(Given data)
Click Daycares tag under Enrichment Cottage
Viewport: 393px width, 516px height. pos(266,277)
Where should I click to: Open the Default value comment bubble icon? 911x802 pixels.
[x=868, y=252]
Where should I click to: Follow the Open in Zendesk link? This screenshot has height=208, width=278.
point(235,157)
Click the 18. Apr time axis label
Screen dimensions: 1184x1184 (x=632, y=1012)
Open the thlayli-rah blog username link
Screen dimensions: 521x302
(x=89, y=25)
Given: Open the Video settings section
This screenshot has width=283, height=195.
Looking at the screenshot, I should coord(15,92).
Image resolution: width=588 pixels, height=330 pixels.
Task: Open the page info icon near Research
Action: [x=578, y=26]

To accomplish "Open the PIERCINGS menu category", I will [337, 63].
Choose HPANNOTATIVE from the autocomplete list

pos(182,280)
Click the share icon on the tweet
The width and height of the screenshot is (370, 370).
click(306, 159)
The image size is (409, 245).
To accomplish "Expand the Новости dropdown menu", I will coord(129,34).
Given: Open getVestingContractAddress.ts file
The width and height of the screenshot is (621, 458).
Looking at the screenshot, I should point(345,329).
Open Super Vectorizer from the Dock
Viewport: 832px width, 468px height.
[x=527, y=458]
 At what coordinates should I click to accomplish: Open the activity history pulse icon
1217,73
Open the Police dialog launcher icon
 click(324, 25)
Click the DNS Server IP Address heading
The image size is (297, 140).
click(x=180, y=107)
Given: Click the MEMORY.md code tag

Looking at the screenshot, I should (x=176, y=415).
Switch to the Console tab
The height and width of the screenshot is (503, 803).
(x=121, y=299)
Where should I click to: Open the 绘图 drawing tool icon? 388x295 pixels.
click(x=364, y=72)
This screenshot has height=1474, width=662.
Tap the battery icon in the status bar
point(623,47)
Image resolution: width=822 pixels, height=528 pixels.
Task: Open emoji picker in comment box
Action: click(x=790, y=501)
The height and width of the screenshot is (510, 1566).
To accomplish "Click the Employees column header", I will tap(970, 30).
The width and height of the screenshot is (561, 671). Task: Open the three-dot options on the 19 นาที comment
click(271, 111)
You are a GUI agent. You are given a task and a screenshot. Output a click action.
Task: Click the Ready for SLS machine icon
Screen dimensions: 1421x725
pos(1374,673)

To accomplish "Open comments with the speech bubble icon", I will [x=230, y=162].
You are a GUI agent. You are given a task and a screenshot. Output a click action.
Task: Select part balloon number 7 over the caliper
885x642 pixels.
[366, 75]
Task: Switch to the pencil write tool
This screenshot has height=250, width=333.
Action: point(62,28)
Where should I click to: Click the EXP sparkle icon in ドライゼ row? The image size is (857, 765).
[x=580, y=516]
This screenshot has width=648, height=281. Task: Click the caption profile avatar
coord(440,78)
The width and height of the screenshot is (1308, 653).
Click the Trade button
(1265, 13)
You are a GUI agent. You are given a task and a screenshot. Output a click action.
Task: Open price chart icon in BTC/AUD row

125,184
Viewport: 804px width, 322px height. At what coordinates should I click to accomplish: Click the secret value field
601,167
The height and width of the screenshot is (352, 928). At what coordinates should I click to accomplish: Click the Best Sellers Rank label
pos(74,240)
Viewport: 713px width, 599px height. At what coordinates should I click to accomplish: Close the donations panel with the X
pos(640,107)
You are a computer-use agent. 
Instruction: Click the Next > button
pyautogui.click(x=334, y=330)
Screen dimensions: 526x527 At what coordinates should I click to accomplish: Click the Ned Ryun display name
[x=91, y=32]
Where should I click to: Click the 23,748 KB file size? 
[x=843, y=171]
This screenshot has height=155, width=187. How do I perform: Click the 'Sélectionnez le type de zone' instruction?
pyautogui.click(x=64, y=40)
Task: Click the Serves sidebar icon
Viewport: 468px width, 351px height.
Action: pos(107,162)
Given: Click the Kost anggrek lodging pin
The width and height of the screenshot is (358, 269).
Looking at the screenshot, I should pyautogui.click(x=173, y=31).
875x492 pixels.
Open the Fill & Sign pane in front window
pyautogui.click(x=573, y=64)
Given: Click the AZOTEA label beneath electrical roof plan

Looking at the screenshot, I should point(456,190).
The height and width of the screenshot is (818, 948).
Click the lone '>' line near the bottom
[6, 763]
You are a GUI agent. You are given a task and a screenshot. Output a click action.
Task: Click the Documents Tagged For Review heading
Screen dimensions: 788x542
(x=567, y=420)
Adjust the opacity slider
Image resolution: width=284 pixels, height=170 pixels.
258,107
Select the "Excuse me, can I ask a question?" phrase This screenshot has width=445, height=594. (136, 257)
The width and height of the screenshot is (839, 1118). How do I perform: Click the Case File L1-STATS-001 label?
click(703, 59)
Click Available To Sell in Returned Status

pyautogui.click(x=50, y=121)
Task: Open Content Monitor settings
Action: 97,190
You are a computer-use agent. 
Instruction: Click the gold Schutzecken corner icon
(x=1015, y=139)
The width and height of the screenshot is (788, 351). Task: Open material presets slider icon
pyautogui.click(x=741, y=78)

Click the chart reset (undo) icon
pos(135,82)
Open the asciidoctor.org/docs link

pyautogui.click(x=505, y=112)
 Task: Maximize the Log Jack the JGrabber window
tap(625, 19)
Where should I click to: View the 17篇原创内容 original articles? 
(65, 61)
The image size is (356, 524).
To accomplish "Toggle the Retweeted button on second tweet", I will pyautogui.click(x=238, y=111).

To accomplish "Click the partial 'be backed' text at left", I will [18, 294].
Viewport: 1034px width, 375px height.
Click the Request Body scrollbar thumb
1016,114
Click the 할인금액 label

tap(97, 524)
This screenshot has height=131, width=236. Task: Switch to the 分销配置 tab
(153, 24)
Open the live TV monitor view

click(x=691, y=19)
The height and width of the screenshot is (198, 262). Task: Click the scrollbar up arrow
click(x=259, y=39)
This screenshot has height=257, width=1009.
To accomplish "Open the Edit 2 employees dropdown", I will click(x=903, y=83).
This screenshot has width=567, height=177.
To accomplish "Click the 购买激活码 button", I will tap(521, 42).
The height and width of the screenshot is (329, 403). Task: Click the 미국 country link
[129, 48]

(Problem details) Wherever "Select" appears in a line of the entries, copy that line.

(Solution for this problem)
Task: Select part balloon number 7 over the caliper
Select the "Excuse me, can I ask a question?" phrase This screenshot has width=445, height=594. (136, 257)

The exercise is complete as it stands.